Come gli ispettori dell’ Iaea verificano che non si stia preparando una bomba atomica?
10 Ottobre 2005 di AmministratoreSul giornale “Il Sole 24 Ore” dell’ 8 ottobre è riportata l’ invervista fatta dal giornalista Marco Ratti a Mauro Bonardi, professore associato di Radiochimica all’ Università di Milano, e unico italiano del Comitato intemazionale della American Nuclear Society e “titolar member” dell’ International Union of Pure and Applied Chemistry. Mauro Bonardi spiega in breve come gli ispettori dell’ Iaea verificano che non si stia preparando una bomba atomica, ma solo energia nucleare per scopi civili.
Mauro Bonardi afferma che per produrre energia nucleare in genere è necessario l’uranio 235 leggermente arricchito, visto che in natura questo isotopo è presente in piccole quantità , nell’ordine dello 0,7 per cento. Per i reattori convenzionali viene usato materiale arricchito al 3-4%, chiamato “Leu” (Low enriched uranium). Sopra al 20% si chiama “Heu” (Highly enriched uranium) con il quale si possono costruire bombe atomiche.

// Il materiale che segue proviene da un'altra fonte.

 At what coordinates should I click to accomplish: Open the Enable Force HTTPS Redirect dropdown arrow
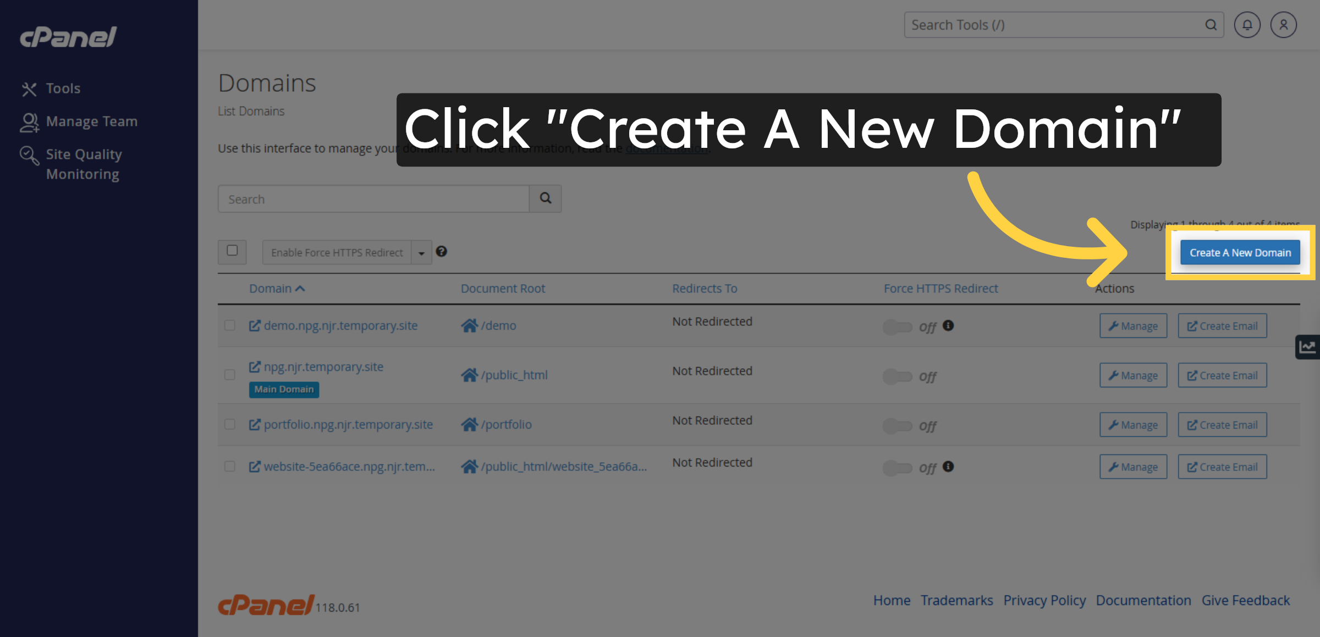coord(421,252)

Se lo scopo è ottenere energia civile, l’ “Heu” non verrà mai prodotto perché economicamente non conviene.
Inoltre precisa nel finale che, per quanto riguarda la sicurezza, il vero problema non sono gli impianti ma convincere i produttori a lasciar fare i controlli al fine di evitare che vengano costruite bombe.

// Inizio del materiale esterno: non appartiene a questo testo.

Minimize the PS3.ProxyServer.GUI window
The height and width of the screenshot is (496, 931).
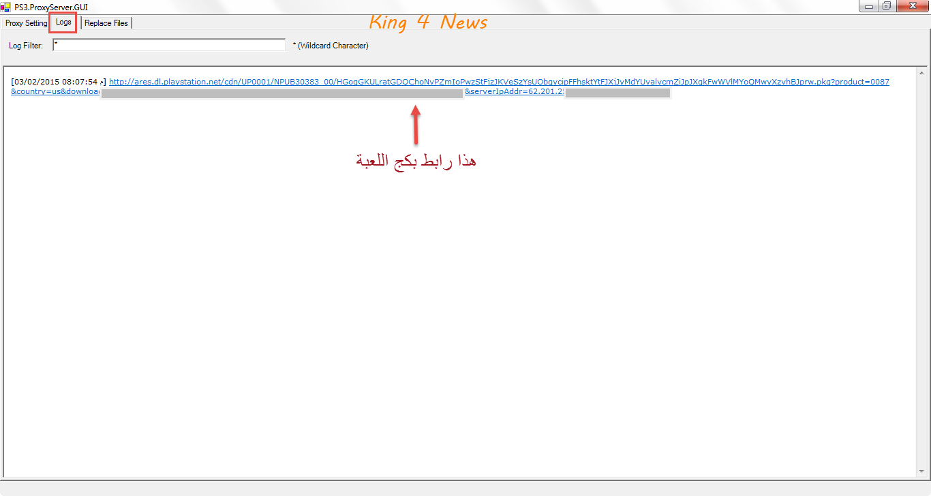click(868, 6)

Un lettore ha precisato che solitamente per fare una bomba serve uranio fortemente arricchito (tipicamente con arricchimento superiore all’80%), ma può bastare anche quello al 20% per fare una bomba di rozza efficacia. A Chalk River in Canada utilizzano un reattore di ricerca con uranio arricchito al 19%, proprio per non ricadere nella classe dell’HEU, ma è chiaro che si tratta di sola burocrazia. Alcuni reattori sperimentali poi utilizzano uranio fortemente arricchito, per scopi puramente scientifici (mentre i reattori commerciali arrivano al 3-4% massimo, come detto sopra).